China Journal of Highway and Transport,2018,Vol 31,No. 03
【Abstract】 In order to solve problems of low power density, poor ability of heavy current charge and discharge and short cycle life of power battery used in the electric vehicle, a new hybrid energy storage system (HESS) composed of battery and ultracapacitor (UC) was taken as an object of research. The optimal approach of parameter matching for HESS was proposed under the typical cycle condition. Under the premise of satisfying the energy demand and power demand of HESS, the multiple objective optimization of the total cost and the total mass was carried out by taking the power battery capacity and the UC capacity as the optimization variables. On this basis, considering motor demand power and UC state of charge, the filtration-based rule control strategy was established to reduce output current of power battery. And the hybrid fuzzy control strategy was put forward to better adapt to different cycle conditions. The primary power distribution coefficient of power battery was obtained by the main fuzzy controller on the basis of the motor power demand, power battery state of charge and UC state of charge. Meanwhile, the modified power distribution coefficient of power battery was obtained by the sub-fuzzy controller based on the motor power demand and the difference between the current state of UC and the target value. To be specific, the optimal power coefficient of power battery was obtained by dint of two controllers. The vehicle power performance, economy, and power battery current and temperature characteristics were simulated and analyzed.
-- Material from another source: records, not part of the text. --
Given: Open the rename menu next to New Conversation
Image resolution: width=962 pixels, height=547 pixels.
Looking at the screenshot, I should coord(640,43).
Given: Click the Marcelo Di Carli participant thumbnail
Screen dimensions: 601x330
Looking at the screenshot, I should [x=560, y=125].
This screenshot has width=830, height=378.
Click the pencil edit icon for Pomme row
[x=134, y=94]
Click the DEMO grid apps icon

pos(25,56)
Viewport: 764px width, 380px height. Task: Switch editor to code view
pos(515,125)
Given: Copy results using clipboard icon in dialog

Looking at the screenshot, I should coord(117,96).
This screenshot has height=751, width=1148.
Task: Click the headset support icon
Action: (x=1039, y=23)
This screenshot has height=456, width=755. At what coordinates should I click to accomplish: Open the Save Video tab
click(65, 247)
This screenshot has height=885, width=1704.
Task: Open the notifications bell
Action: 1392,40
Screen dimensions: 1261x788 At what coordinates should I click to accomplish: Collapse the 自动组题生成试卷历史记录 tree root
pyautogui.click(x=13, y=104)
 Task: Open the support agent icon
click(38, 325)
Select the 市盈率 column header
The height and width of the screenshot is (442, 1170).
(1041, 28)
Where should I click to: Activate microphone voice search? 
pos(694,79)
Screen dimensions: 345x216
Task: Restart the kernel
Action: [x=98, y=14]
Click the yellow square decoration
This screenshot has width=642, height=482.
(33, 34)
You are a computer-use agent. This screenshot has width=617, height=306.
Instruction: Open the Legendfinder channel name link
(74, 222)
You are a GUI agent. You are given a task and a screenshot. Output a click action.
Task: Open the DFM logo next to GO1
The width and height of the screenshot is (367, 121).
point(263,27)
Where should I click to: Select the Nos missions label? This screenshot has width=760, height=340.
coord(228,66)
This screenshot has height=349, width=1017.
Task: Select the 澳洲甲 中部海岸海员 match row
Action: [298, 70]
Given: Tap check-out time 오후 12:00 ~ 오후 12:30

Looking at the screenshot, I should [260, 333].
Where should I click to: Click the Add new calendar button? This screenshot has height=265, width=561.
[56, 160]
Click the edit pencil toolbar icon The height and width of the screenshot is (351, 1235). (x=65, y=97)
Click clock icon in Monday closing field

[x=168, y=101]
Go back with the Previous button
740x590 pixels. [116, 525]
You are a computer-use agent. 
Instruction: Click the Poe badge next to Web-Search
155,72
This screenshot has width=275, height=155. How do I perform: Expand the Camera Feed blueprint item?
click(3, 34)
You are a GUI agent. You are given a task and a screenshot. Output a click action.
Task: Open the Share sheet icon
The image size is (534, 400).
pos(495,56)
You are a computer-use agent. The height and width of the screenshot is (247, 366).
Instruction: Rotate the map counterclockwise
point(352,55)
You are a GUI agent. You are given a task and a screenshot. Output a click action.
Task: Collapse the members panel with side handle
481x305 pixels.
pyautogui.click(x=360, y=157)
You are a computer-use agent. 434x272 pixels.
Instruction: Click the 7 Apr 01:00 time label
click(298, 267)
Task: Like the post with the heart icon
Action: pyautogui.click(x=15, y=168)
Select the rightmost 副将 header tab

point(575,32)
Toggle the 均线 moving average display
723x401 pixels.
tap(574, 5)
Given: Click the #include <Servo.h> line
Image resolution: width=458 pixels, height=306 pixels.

The results show that, compared with the pure electric vehicle equipped with the conventional battery energy storage system, the proposed HESS with the two control strategies has the better performance. The acceleration time within 100 kilometers decreases by 6.89% and 9.85%, respectively, whilst the total energy consumption under NYCC condition decreases by 14.15% and 19.08%. The maximum battery output current under NYCC decreases by 63.4% and 65.17%, respectively, and power battery temperature rise decreases by 22.87% and 61.53%, respectively.